→ **Exercise**: Quote exactly the lines spanning from the top of the data below to the line that contains "Task: Open the Support Bra category", including both.

→ **Collected data entries**:

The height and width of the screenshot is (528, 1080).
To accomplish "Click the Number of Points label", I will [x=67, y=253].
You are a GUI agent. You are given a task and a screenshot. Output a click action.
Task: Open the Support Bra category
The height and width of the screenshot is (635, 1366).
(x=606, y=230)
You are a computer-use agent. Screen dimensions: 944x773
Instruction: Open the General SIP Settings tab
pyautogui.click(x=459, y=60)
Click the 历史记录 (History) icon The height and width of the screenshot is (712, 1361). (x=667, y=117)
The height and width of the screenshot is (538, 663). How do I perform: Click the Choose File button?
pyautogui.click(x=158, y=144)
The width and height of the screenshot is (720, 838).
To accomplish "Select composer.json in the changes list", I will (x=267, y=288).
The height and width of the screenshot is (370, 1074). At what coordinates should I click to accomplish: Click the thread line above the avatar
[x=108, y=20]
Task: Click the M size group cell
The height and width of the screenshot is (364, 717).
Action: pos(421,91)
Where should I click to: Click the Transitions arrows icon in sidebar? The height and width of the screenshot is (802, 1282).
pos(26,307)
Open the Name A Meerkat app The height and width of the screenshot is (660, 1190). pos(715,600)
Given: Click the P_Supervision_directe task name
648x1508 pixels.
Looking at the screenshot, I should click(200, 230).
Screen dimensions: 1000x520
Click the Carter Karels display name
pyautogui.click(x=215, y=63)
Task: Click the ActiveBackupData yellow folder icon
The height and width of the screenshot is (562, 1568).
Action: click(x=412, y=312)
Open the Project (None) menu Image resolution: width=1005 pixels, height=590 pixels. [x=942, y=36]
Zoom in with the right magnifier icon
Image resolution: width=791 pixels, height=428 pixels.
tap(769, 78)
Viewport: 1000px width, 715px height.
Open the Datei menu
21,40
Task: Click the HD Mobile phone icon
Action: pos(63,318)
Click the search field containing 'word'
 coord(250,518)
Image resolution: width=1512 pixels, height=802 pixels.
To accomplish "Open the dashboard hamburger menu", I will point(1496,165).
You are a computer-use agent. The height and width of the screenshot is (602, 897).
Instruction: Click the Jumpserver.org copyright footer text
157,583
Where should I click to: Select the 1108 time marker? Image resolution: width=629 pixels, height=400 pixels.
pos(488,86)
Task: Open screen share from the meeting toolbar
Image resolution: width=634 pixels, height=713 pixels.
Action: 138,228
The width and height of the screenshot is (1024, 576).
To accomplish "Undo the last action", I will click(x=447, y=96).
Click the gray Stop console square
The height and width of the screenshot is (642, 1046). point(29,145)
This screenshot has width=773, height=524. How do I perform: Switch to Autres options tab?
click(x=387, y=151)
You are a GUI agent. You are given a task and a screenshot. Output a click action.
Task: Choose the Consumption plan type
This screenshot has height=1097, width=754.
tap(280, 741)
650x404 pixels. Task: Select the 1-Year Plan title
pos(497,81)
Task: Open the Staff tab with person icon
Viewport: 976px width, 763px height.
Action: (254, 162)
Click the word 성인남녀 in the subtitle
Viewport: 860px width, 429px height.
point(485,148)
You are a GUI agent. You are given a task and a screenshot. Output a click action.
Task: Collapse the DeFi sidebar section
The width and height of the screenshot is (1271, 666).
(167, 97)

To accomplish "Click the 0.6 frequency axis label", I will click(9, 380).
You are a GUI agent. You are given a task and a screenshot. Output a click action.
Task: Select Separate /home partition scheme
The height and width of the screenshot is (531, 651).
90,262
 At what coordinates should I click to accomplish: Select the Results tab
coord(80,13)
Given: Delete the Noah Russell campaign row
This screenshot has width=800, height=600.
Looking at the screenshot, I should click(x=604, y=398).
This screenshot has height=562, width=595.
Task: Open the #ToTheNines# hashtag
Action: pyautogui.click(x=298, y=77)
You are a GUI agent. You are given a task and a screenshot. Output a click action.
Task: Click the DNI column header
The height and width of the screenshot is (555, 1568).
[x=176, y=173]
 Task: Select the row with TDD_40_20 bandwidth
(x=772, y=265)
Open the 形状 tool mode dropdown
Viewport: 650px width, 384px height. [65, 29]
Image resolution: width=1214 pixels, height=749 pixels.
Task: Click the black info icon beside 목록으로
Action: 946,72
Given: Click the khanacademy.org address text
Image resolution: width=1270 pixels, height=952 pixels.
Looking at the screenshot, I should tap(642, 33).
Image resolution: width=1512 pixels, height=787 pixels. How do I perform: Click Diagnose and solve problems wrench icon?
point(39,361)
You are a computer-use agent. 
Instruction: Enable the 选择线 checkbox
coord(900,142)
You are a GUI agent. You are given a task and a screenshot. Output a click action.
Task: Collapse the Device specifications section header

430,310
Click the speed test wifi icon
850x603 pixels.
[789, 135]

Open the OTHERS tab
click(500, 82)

→ **Answer space**:
The height and width of the screenshot is (528, 1080).
To accomplish "Click the Number of Points label", I will [x=67, y=253].
You are a GUI agent. You are given a task and a screenshot. Output a click action.
Task: Open the Support Bra category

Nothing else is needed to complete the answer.